La seconde est la 1948 Cadillac Series 62 Cabriolet par Saoutchik, une des dernières œuvres du carrossier français. Il s'agit à l'origine d'une commande d'un fourreur de New York, Louis Ritter, qui voulait un cabriolet spécial reposant sur un chàssis de Cadillac et doté d'une boite Hydra-Matic. Roger Barlow, un vendeur de voitures de luxe d'Hollywood, fini par trouver "la base", pas facile parce que GM donnait priorité à ses concessionnaires, puis l'expédie chez Saoutchik dont il avait apprécié les études qui lui avaient été soumises sur des cabriolets Jaguar et Talbot-Lago.
Ritter se rend au salon de l'auto de Paris en 1948 et découvre une 1948 Cadillac Series 62 par Saoutchik.
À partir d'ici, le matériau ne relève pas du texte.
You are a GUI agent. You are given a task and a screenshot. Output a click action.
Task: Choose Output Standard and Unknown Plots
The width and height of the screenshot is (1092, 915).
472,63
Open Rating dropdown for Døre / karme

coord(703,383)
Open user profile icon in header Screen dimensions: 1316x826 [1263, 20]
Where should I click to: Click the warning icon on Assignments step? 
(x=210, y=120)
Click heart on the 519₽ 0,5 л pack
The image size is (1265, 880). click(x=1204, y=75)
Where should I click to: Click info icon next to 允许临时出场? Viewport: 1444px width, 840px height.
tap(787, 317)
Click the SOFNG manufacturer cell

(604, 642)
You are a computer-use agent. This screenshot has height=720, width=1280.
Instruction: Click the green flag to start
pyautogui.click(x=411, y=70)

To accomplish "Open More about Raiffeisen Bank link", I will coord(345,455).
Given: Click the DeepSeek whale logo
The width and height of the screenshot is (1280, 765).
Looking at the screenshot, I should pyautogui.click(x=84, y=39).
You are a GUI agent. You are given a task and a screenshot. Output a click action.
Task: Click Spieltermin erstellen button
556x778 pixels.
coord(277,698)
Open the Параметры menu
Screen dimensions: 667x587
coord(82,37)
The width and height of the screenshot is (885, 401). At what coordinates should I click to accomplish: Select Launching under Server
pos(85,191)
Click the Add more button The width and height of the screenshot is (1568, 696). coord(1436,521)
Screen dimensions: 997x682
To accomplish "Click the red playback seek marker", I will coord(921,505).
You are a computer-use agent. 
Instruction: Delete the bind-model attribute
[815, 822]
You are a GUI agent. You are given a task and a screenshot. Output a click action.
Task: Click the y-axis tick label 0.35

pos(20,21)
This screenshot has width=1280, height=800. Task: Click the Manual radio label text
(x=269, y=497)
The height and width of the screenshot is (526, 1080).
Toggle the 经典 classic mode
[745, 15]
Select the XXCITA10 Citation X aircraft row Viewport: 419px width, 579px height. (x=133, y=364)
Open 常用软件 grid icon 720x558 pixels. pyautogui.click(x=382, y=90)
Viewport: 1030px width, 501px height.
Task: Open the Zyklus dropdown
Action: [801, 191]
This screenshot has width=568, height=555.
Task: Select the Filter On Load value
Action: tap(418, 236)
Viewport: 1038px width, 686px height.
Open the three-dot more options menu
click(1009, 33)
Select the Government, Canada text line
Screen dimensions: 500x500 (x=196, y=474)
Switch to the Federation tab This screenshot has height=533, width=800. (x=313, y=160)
Il demande que la sienne soit la plus proche possible de celle qui est exposée, un vœu exaucé puisque seules les courbes des ailes sont légèrement différentes. Notre homme prend livraison de sa voiture en décembre 1949 à New York, il la garde un mois ou deux puis la revend à son associé Paul Kassoff dont les initiales se trouvent toujours au dessus de la calandre. Restaurée en 1989, elle a changé de mains plusieurs fois. Cette Cad' est évaluée entre 850 000 et 1 million de dollar.